Pourtant, le pouvoir des gouvernements est faible par rapport à celui des entreprises privées. Ces entreprises - surtout Amazon, Apple, Facebook et Google, mais aussi une foule d'autres entreprises - prennent notre " extraction de données " pour l'analyser, la classer et la vendre aux publicitaires et autres qui se font un devoir de connaître nos préférences et nos souhaits. Ces entreprises privées sont en fait beaucoup plus capables de manipuler et d'utiliser la "Big Data" que le gouvernement américain. Certains disent que Facebook est "trop grand pour se battre" et qu'il est devenu plus puissant que n'importe quel État dans son contrôle de l'information.
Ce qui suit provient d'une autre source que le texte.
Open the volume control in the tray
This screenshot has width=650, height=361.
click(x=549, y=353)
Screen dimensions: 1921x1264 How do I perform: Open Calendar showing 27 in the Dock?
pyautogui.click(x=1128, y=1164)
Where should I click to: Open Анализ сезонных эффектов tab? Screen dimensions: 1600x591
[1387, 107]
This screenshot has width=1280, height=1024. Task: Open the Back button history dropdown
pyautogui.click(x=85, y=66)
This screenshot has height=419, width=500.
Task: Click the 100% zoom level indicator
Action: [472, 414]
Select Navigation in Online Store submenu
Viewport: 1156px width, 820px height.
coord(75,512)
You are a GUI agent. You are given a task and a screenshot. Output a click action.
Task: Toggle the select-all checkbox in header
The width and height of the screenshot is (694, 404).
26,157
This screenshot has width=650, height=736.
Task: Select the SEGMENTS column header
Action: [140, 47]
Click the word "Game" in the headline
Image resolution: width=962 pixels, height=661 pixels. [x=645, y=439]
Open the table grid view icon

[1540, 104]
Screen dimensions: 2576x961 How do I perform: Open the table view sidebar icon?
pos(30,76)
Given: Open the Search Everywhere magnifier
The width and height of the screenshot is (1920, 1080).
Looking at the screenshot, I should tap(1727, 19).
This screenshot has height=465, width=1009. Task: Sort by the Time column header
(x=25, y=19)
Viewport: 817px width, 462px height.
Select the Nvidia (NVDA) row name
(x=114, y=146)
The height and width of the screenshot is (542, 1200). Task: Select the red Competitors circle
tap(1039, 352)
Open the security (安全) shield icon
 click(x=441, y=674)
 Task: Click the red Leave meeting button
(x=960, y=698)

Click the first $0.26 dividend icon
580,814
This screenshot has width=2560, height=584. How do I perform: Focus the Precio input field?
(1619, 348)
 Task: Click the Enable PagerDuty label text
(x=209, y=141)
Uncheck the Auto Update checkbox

Bien qu'on l'oublie souvent parce que ces technologies numériques sont devenues plus familières et habituelles, chaque pression sur une touche - et même des gestes aussi éphémères que le temps que nous passons sur une publicité - est une source de données précieuses pour ces entreprises. Avec ces données à leur disposition, ils sont maintenant en mesure de cibler au microscope le moment précis où ils croient qu'une publicité sera la plus efficace. Ils sont aussi de plus en plus capables d'anticiper nos besoins et nos désirs. Ils peuvent cibler la publicité en fonction de leur compréhension de ce que nous avons acheté dans le passé et de ce que nous voudrons probablement dans l'avenir.
Une partie des données que nous générons pour les entreprises capitalistes de surveillance est le résultat de notre utilisation nécessaire et professionnelle des technologies numériques, ou de nos efforts pour rester en contact avec les autres. Mais une partie est générée par l'activité facultative d'"auto-surveillance". C'est ce que l'on appelle parfois " le soi quantifié " et cela a été beaucoup associé aux efforts des gouvernements pour se décharger de leurs responsabilités financières et autres sur les bénéficiaires eux-mêmes. La diffusion de l'autosurveillance a été facilitée par des technologies telles que le Fitbit, un dispositif portable qui permet de suivre les activités d'une personne qui sont liées à sa "forme physique". De plus en plus, il n'y a pas que les États et les entreprises qui nous observent à chaque action ; nous nous surveillons aussi de plus en plus, espérant que cela nous rendra plus en forme, mieux reposés, ou peut-être plus productifs et plus riches. Mais encore une fois, comme toutes les formes d'espionnage, elles peuvent simplement nous rendre plus anxieux.
Le communisme de surveillance pouvait mener à la prison, mais il suscitait surtout la crainte de franchir une ligne définie par le parti. Le capitalisme de surveillance, moins ouvertement intrusif, fait de nos activités en ligne une source de données que les entreprises privées exploitent à leur profit. L'auto-surveillance, enfin, transforme nos activités quotidiennes en une source de données que nous alimentons sur nous-mêmes. Alors que nous réfléchissons à l'importance de la chute du mur de Berlin il y a trente ans, nous nous demandons si les différentes formes de surveillance constituent la logique cachée de notre société.